Most games have just a flat plane for waterfalls for a number of reasons, but one is that they just have a general subset of waterfall effects for all the waterfalls in the game. Use Waterfall A and Lake C here, use Waterfall B and Lake C again over there, etc. This Cliffwood project, as I mentioned, has the luxury of working the various water sim/effects systems together on its one water feature.
The cool thing about modern physics sim systems is that you could build your varieties of water systems to interlock for a given water feature, so you'd get that where the water falls in sheets and then those sheets create matching bubble patterns and also the sheets which hit the rocks wrap around and roll into the river. You can see in this video how all the water is simmed as a single feature so that all the ebbs and downspouts and course changes of the water work together. Of course, it took time to render, it could take a serious toll on your performance and deployment, and cannot be changed once imported, but the end result is a great sense of flow.

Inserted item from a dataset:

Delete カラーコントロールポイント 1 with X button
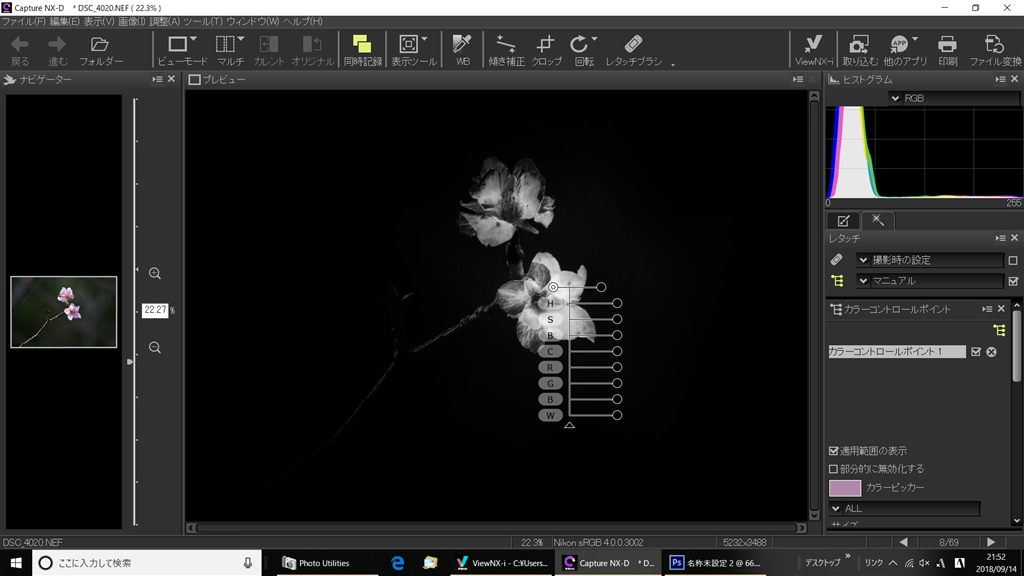 [992, 352]
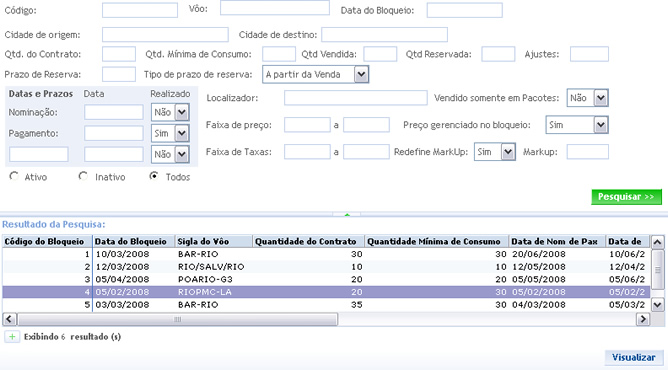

It's worth comparing this to emerging realtime solutions like Fluid Flux, which is pretty amazing in a different way. (And I'd love to see a game that just played with its water calculation systems. Many games will use this in the future, but I just want like a puzzle game with beachballs and ducks and this rushing tide!) But you can see in its "real" water flow as the land fills up with water and then flows over the falls how it too must "fake" its effects. It turns on and off layers of its effects system to replicate each aspect of running water it uses to present its effects. And even as astounding as this water system is, it could use additional particle and fog effects to cover up some of its seams. Many of its effects harken back to what you call a "flat plane" of water, but it's got such a cluster of all these water effects (including underwater caustics and waterfall velocity/viscosity and and flow over/around obstacles and such) that it all combines to create one impressive waterflow system, from lake to river to waterfall to ocean.
The water in that Cliffwood Village project looks more smooth because it was made at a higher quality offline and simmed for the exact course of the waterfall and river, but then again, that water is doing all that it can do, and if you were to swim or splash in it or divert the river, the water effects would fail. Fluid Flux meanwhile has some seams if you look close, but it's not static, it can flow and react and be played with. So maybe by comparing the two you can see the difference in pre-made water versus state-of-the-art realtime water, and where we've been versus where new games could go.